Ironically, Howard Armstrong was one of the leading architects of this change, laying the groundwork for that system of mass communications and the control of large forces by a tiny flow of electrons that are characteristic of the age. Radio and electronic techniques came to be the impalpable nerve fibers of a century moving ever faster over the earth, in the water and through the air, complementing and accelerating this mechanization and influencing every aspect of life. Though he carried over some of the ideals and viewpoints of a previous era, Armstrong was almost wholly a man of this century and intimately embroiled in it.

Try as he might, Armstrong could not mold himself into the patriarchal image of an Alexander Graham Bell, an Eli Whitney, a Samuel F. B. Morse, a Thomas Edison, inventors of an earlier, individualistic age whose composed features stare at us equanimously from textbooks with the grave directness of trade marks or household gods. He was of a different stamp, modern, over-specialized, sensitive.
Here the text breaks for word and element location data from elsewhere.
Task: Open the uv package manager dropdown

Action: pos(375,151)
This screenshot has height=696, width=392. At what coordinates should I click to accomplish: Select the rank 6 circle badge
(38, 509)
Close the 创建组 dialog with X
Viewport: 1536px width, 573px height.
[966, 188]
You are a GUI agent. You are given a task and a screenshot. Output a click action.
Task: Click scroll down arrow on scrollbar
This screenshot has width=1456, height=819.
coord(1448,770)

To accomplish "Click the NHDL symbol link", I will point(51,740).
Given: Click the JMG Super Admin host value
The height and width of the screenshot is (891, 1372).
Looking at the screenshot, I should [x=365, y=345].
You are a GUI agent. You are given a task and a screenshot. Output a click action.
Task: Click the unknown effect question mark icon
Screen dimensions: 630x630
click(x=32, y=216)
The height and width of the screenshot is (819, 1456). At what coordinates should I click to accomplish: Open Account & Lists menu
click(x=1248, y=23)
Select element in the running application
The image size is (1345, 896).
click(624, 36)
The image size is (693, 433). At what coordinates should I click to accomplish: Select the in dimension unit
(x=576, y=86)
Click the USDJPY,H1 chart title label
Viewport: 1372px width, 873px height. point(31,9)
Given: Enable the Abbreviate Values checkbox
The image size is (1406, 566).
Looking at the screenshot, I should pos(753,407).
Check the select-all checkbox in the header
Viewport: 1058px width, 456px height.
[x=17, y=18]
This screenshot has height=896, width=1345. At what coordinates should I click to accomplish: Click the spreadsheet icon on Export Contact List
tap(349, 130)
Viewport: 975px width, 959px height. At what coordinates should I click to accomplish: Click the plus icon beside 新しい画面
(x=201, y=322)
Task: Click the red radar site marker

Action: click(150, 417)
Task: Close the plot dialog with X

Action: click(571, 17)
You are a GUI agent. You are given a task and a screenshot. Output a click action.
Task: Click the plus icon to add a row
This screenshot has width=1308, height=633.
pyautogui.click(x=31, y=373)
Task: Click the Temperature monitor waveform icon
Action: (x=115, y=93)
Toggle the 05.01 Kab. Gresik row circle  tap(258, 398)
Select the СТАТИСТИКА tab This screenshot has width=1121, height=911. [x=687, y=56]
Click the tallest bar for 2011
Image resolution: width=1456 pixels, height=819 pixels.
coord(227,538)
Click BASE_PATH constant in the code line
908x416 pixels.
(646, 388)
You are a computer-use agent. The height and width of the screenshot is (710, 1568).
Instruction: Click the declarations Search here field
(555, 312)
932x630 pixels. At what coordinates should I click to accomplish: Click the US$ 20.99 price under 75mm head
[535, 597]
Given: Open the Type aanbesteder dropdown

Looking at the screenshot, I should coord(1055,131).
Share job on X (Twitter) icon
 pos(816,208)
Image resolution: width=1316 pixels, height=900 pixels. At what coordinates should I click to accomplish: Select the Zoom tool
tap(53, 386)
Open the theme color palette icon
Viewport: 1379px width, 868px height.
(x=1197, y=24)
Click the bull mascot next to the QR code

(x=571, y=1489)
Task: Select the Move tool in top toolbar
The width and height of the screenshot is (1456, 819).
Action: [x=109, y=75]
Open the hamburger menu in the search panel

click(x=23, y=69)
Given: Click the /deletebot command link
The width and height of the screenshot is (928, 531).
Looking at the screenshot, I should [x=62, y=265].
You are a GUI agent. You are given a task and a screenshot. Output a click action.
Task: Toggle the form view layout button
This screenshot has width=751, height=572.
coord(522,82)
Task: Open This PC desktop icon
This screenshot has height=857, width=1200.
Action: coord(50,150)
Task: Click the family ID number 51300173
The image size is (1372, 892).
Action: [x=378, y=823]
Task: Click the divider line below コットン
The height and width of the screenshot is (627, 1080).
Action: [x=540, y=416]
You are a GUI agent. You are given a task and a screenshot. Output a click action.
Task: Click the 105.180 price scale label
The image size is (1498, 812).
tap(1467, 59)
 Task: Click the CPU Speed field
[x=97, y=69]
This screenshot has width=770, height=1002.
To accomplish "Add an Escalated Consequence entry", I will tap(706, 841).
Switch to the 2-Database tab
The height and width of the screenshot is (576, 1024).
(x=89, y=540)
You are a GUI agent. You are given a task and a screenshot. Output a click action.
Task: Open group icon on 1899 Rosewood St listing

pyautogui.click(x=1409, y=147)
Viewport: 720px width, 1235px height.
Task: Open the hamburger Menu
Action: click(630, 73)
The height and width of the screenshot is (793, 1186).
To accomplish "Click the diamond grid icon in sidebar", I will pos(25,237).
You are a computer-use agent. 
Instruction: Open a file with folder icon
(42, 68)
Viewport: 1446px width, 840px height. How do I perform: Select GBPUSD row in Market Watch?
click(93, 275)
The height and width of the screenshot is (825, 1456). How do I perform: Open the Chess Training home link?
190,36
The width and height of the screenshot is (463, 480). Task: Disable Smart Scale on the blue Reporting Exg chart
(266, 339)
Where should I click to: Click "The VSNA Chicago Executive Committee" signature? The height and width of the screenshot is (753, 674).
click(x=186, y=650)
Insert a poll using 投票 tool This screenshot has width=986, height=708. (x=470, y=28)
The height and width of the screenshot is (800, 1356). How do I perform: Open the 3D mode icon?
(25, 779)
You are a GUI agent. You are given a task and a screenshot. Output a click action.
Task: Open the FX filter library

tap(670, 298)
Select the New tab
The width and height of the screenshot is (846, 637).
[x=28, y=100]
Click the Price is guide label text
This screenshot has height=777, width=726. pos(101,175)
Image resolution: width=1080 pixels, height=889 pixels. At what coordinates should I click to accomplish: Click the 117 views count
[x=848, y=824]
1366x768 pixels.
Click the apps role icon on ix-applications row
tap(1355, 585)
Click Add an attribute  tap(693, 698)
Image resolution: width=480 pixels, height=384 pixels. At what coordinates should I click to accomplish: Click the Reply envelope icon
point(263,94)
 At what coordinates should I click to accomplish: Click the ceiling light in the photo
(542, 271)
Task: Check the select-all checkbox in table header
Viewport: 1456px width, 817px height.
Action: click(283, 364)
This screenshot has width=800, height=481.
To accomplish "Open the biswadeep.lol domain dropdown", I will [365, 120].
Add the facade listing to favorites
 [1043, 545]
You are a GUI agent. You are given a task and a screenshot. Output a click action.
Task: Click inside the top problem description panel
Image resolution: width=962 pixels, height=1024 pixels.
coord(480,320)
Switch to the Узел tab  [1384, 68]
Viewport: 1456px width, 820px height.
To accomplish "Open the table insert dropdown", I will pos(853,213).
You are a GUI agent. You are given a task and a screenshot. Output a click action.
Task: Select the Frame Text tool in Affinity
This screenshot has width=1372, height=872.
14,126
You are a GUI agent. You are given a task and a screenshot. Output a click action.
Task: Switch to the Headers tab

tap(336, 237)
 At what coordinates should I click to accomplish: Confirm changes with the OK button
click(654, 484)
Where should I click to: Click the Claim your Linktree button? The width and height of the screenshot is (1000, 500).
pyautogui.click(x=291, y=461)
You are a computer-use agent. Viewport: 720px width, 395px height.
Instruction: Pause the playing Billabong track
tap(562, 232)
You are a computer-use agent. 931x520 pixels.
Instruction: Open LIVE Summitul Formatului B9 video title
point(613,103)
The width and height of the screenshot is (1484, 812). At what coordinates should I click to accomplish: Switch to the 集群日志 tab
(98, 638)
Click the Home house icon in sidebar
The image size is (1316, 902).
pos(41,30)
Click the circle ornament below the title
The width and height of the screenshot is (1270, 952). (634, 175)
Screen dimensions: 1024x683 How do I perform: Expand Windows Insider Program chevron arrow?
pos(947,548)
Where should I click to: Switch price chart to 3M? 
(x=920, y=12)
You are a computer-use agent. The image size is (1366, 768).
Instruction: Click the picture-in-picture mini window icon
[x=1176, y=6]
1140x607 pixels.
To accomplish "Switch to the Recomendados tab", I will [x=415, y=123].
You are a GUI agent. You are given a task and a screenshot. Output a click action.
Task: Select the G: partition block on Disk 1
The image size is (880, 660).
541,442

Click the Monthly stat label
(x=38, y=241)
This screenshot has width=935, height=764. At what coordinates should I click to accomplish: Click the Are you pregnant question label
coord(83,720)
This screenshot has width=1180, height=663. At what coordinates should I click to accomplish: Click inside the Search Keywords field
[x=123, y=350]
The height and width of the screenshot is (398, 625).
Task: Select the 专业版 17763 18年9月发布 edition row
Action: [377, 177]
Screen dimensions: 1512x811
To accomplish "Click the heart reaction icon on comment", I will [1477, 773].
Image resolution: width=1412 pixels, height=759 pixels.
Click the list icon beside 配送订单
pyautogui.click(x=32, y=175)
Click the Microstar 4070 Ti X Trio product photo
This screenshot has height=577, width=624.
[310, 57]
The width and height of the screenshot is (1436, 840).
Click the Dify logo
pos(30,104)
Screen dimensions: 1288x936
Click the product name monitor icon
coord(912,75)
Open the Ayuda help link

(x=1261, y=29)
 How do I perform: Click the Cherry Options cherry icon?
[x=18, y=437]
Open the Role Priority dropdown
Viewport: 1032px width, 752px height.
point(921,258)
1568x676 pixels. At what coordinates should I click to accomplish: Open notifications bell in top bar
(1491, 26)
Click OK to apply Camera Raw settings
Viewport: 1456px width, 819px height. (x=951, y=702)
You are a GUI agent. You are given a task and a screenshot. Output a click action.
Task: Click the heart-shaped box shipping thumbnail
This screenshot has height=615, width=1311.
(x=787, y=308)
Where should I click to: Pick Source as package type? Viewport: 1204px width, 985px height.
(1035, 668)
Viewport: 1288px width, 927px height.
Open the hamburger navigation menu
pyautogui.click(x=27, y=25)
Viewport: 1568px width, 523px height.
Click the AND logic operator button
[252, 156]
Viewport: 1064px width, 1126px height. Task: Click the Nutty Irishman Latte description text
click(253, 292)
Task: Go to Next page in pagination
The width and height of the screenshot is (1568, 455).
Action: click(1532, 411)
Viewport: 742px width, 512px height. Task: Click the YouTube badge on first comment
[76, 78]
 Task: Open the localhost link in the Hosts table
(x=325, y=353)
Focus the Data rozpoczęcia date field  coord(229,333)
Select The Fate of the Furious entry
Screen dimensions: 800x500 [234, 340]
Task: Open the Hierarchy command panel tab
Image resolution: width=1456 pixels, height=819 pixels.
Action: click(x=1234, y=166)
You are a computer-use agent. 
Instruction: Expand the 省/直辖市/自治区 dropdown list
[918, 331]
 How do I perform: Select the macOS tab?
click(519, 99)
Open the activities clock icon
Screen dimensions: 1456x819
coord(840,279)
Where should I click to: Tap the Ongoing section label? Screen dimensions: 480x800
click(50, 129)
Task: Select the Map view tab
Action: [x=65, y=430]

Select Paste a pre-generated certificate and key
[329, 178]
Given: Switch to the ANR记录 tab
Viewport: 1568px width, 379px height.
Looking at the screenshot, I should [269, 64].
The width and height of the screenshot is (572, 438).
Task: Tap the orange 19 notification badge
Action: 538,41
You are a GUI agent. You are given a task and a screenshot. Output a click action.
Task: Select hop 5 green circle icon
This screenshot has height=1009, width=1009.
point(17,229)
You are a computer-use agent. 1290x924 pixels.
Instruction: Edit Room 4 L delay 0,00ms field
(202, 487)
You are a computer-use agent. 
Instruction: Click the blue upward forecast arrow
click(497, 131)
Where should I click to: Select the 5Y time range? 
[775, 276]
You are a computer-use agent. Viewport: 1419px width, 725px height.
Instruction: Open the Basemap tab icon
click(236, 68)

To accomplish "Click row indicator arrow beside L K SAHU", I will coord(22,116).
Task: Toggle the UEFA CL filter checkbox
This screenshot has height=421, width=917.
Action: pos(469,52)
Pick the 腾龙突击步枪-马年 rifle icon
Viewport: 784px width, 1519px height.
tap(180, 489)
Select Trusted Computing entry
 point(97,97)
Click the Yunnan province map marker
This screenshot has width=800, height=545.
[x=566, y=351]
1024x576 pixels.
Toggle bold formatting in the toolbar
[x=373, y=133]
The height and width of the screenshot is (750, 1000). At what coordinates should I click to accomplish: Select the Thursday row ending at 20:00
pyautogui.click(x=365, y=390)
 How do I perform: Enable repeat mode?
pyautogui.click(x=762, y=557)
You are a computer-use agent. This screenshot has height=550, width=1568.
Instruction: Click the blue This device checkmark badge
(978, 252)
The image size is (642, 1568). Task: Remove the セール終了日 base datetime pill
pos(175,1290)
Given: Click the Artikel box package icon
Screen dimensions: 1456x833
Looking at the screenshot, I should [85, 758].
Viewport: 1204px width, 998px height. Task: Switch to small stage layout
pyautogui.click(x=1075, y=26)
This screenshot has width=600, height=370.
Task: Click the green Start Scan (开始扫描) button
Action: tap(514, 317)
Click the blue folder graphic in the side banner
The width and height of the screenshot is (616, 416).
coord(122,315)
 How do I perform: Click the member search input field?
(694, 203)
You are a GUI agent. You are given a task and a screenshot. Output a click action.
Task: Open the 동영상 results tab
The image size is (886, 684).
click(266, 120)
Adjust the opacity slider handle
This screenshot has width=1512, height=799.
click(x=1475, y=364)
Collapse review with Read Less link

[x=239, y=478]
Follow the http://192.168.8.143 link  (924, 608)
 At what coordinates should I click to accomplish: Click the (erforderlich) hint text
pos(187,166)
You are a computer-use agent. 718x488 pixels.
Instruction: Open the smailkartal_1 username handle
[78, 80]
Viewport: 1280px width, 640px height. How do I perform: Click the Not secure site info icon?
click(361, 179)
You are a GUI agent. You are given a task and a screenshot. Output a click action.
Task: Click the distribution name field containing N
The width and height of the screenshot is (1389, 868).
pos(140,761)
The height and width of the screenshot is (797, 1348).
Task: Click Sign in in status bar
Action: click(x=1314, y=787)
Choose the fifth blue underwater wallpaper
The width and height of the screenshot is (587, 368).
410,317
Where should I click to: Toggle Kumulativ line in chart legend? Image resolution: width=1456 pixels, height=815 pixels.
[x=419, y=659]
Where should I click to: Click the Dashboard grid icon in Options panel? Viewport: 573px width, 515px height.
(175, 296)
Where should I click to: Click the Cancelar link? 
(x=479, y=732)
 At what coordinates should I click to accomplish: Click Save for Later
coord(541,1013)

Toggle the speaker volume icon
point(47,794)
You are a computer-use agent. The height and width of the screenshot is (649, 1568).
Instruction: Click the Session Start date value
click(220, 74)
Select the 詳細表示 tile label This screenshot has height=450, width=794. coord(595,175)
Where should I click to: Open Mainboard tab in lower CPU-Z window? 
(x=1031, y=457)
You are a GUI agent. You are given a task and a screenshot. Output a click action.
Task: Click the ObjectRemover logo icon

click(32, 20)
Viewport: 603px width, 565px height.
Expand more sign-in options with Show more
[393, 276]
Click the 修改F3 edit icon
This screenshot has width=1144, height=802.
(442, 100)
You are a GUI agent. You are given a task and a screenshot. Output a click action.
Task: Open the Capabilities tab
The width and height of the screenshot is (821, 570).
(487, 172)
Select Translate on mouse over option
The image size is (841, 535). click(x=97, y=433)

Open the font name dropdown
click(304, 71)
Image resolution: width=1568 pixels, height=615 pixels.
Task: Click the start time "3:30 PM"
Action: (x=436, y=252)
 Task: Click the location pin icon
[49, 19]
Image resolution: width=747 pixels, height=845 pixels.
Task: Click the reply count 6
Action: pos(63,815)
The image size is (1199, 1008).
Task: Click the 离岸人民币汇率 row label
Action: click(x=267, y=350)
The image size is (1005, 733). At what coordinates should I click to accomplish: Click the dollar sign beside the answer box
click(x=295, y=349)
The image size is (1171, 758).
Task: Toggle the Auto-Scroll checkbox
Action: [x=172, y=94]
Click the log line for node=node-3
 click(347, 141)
The age was not conducive to either composure or security. Almost nothing in his manner or appearance suggested the popular, assured figure of a great inventor. With his smooth round head, bald almost from youth, and his powerful big frame, almost invariably clothed in conservative business suits, the uniform of the age, he might have been taken for a banker or any anonymous businessman. Only when his reserve was pierced was it possible to glimpse the driving force of his mind.

From time to time, Armstrong’s battles and exploits drew the attention of the press, but some quality in the man or in the times withheld from him that instant recognition that is fame, fleeting or enduring. He was not indifferent to fame, and that, in the end, was part of the hurt. Though his inventions were fully as great as those of his predecessors, no touch of folk myth came to make of him a hero. The loud floods of advertisement passed him by. His name and figure tended always to slip into the background, in the constant stream of new developments, most of them far less basic than his own. Probably no great American inventor of recent times is less popularly known or understood.

The times are not propitious for the recognition of great, rebellious or unorthodox talent. They are never too hospitable, but rarely have they been so bad as at present. Large impersonal forces are loose in the world, in this country as in more tyrannous parts of the globe, sweeping aside the individual of high merit in pursuit of some new corporate collective and conformist destiny. These forces, and other ills more personal, crushed Armstrong in the end, as they are crushing others. But not before he had lived a full life of great significance and poignancy for the times.